Russie /Méditerranée.

par Bernard Lugan - le 08/01/2017.



 

L’une des conséquences de l’intervention de Moscou en Syrie est l’ouverture à la marine russe d’un accès permanent à la Méditerranée. Le succès d’une telle politique dans laquelle les Tsar et l’URSS avaient échoué, nécessite la mise à disposition de points d’appui.

Celui de Syrie étant sécurisé et l’Egypte se rapprochant de plus en plus de la Russie, Vladimir Poutine regarde maintenant vers la Libye et le port en eau profonde de Tobrouk en Cyrénaïque. D’où son soutien au général Haftar.

 

Mais le président russe voit plus loin. En appuyant le Maroc dans la question du Sahara occidental, c’est désormais l’ouverture sur l’océan atlantique qu’il prépare. Une telle réussite laisse sans voix les « castrats » de Bruxelles et les « beaux merles » du Quai d’Orsay. Quant à l’Algérie, la voilà paralysée et mise hors-jeu en raison de son soutien-boulet au Polisario.

De la Crimée au Maroc, cette politique russe qui rebat les cartes de la géopolitique méditerranéenne, a été menée en sept étapes et en moins de trois ans.

Consignes de travail ->
1. Citez le texte sur la Russie et la Méditerranée en commençant par « Mais le président » et en poursuivant jusqu'à « de trois ans. ».
2. D'après le texte sur la Russie et la Méditerranée, vers quel port libyen Vladimir Poutine regarde-t-il désormais ?
La liste qui suit constitue un matériau distinct du texte.

Extrait des données ->
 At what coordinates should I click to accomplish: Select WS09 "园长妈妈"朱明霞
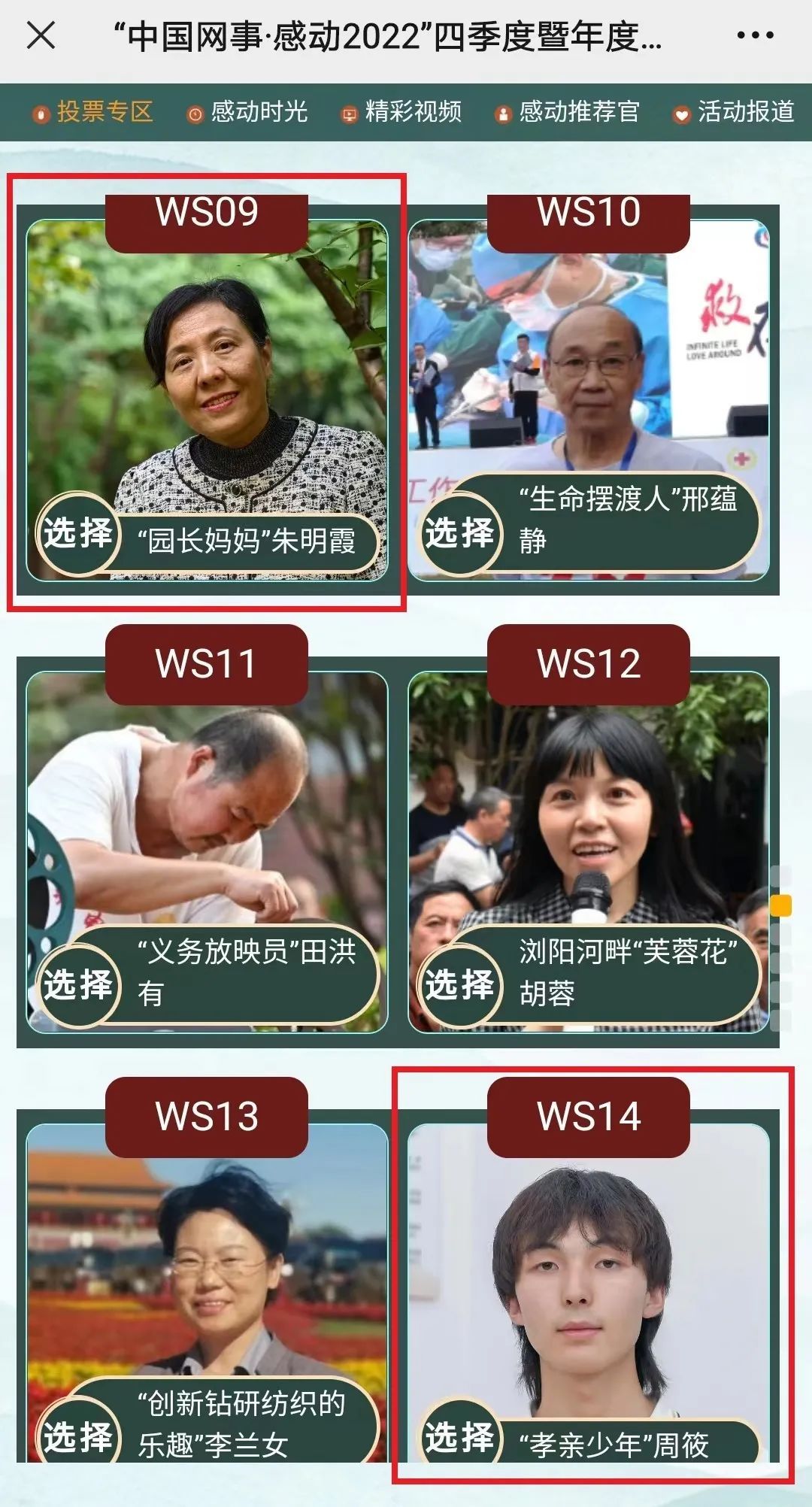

Liste des réponses ->
1.
Mais le président russe voit plus loin. En appuyant le Maroc dans la question du Sahara occidental, c’est désormais l’ouverture sur l’océan atlantique qu’il prépare. Une telle réussite laisse sans voix les « castrats » de Bruxelles et les « beaux merles » du Quai d’Orsay. Quant à l’Algérie, la voilà paralysée et mise hors-jeu en raison de son soutien-boulet au Polisario.

De la Crimée au Maroc, cette politique russe qui rebat les cartes de la géopolitique méditerranéenne, a été menée en sept étapes et en moins de trois ans.

2. Vers le port en eau profonde de Tobrouk, en Cyrénaïque.